[GIVEN RECORDS Boundary: Start]

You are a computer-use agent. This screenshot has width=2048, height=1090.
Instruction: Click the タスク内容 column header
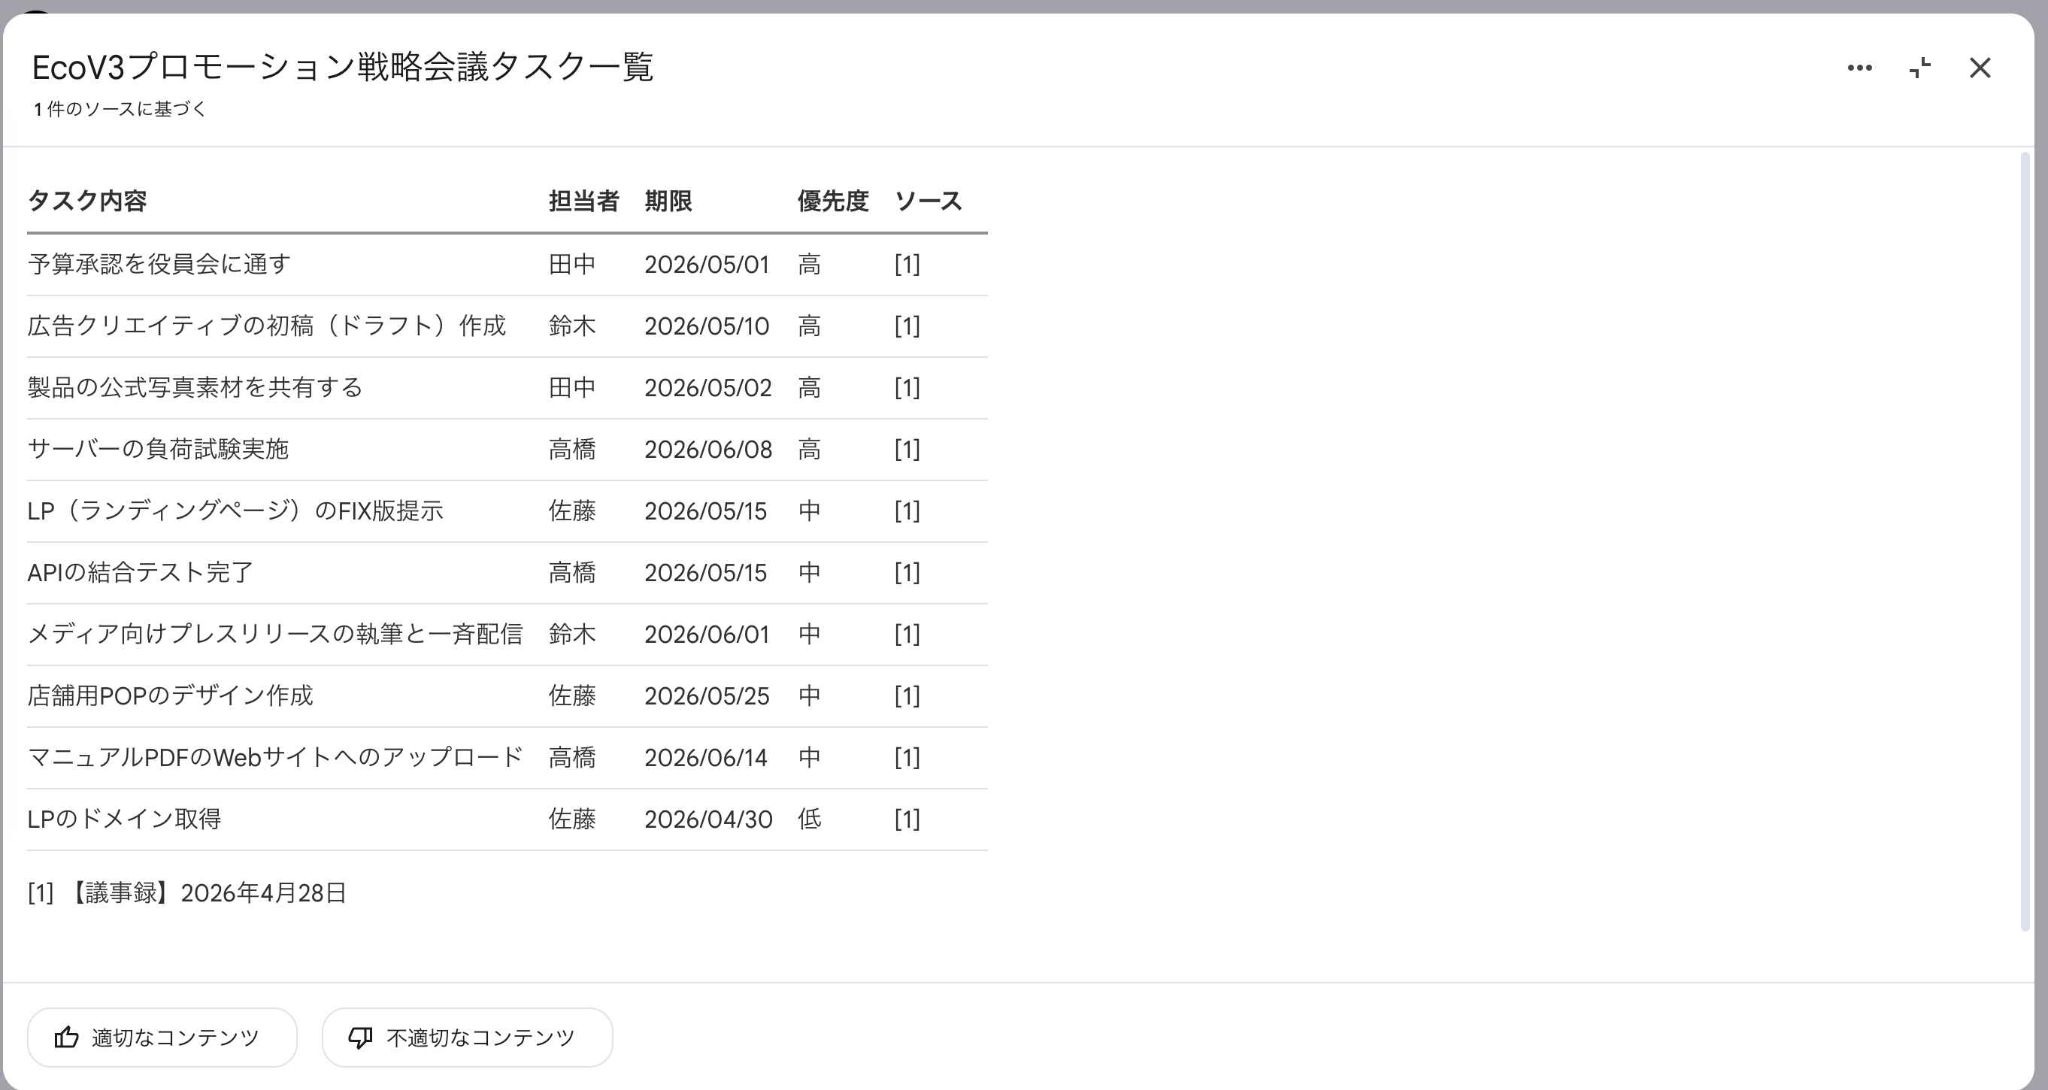pyautogui.click(x=87, y=201)
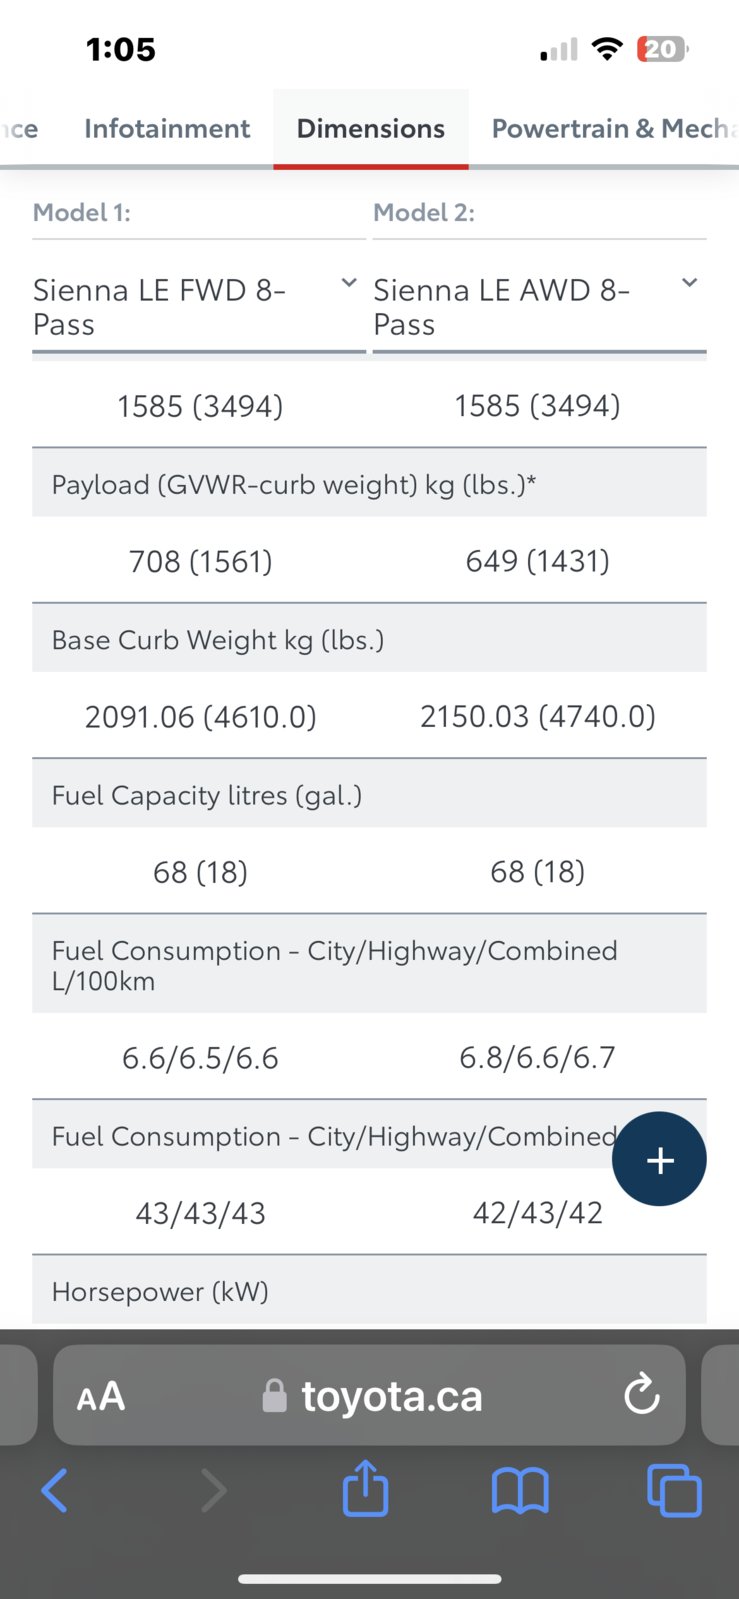Tap the battery indicator in status bar
This screenshot has width=739, height=1599.
662,49
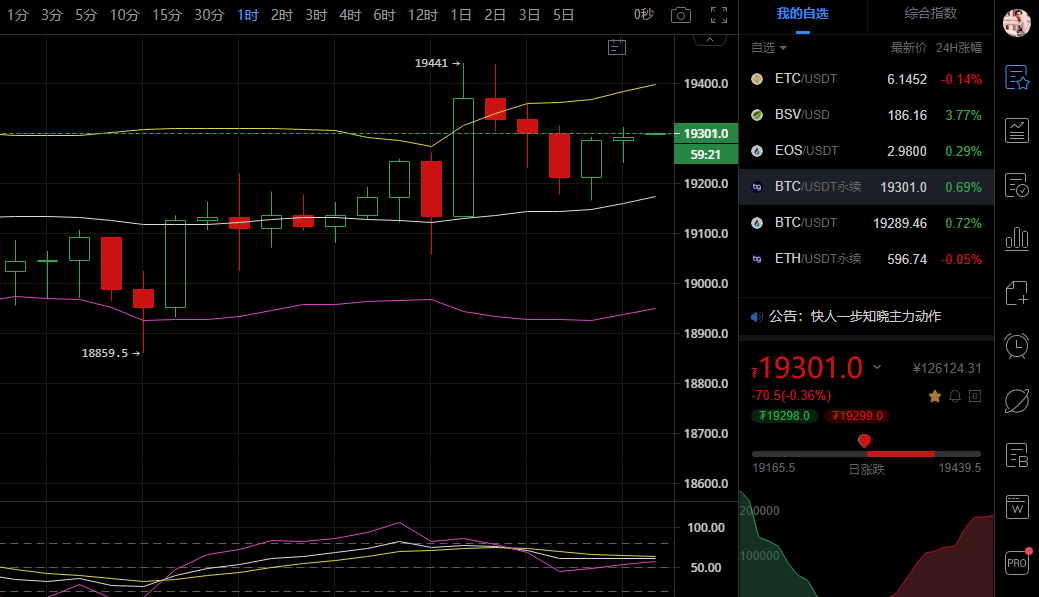
Task: Open the calendar note icon on the chart
Action: [x=616, y=46]
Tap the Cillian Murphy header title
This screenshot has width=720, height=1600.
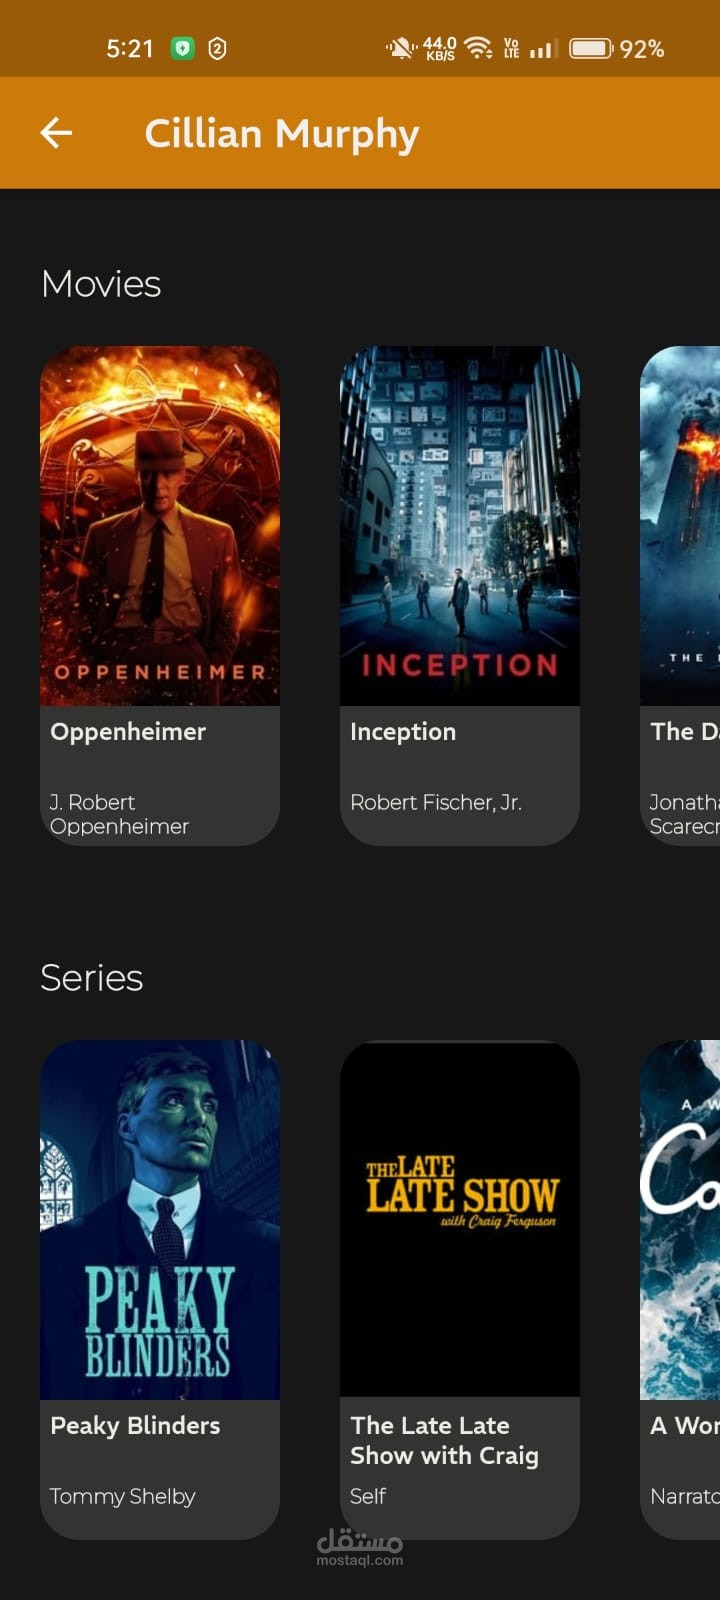[x=282, y=134]
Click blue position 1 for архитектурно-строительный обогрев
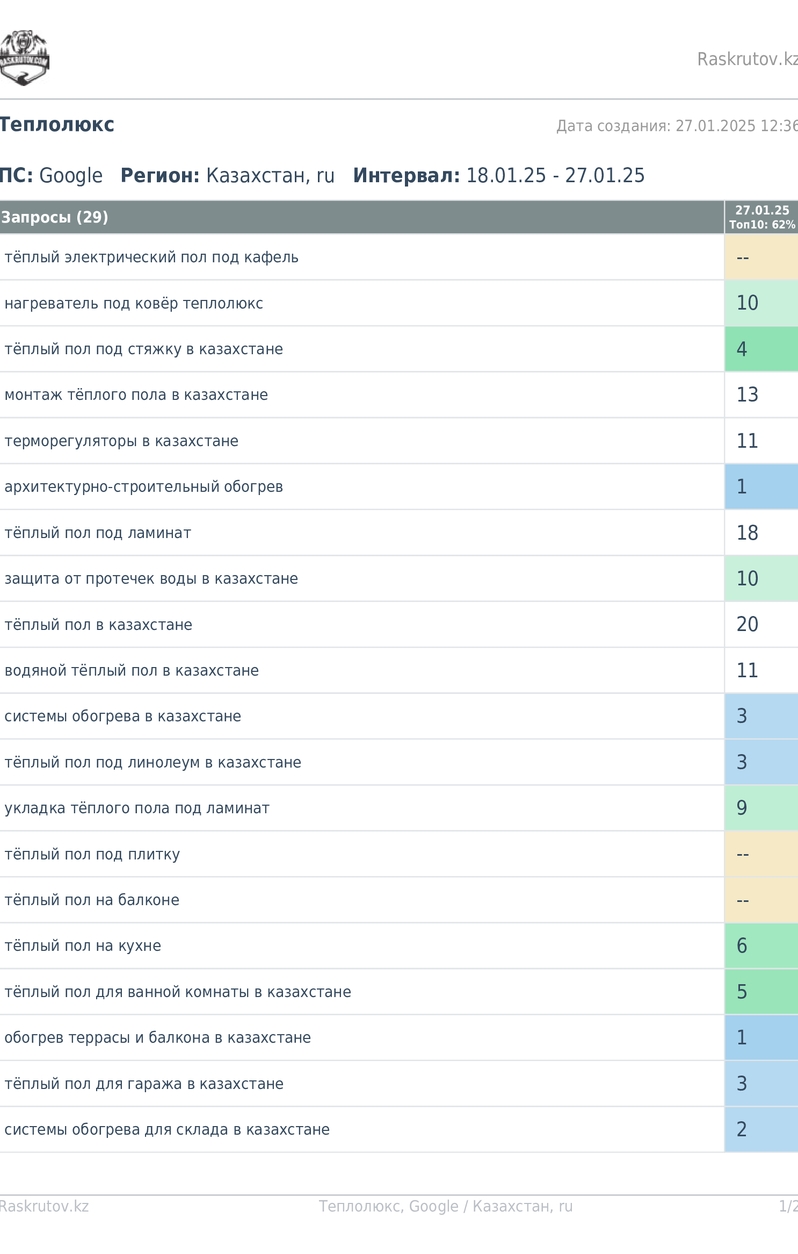 tap(761, 487)
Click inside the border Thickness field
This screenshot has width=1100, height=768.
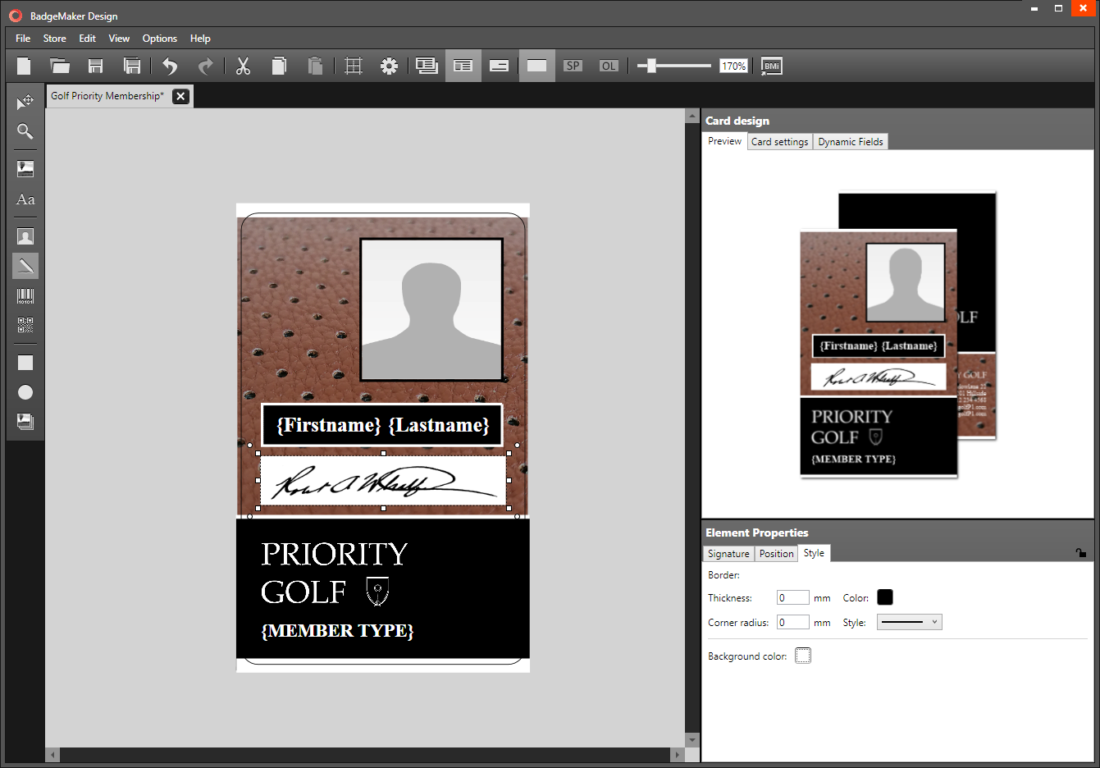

[GIVEN RECORDS Boundary: End]

- WHAT NEEDS TO BE DONE -
Restate the records above word for word. Skip every picture.

- RESPONSE BELOW -
You are a computer-use agent. This screenshot has width=2048, height=1090.
Instruction: Click the タスク内容 column header
pyautogui.click(x=87, y=201)
Tap the battery indicator in status bar
This screenshot has width=739, height=1599.
662,49
Task: Open the calendar note icon on the chart
Action: [x=616, y=46]
Tap the Cillian Murphy header title
This screenshot has width=720, height=1600.
[x=282, y=134]
Click blue position 1 for архитектурно-строительный обогрев
 tap(761, 487)
Click inside the border Thickness field
This screenshot has width=1100, height=768.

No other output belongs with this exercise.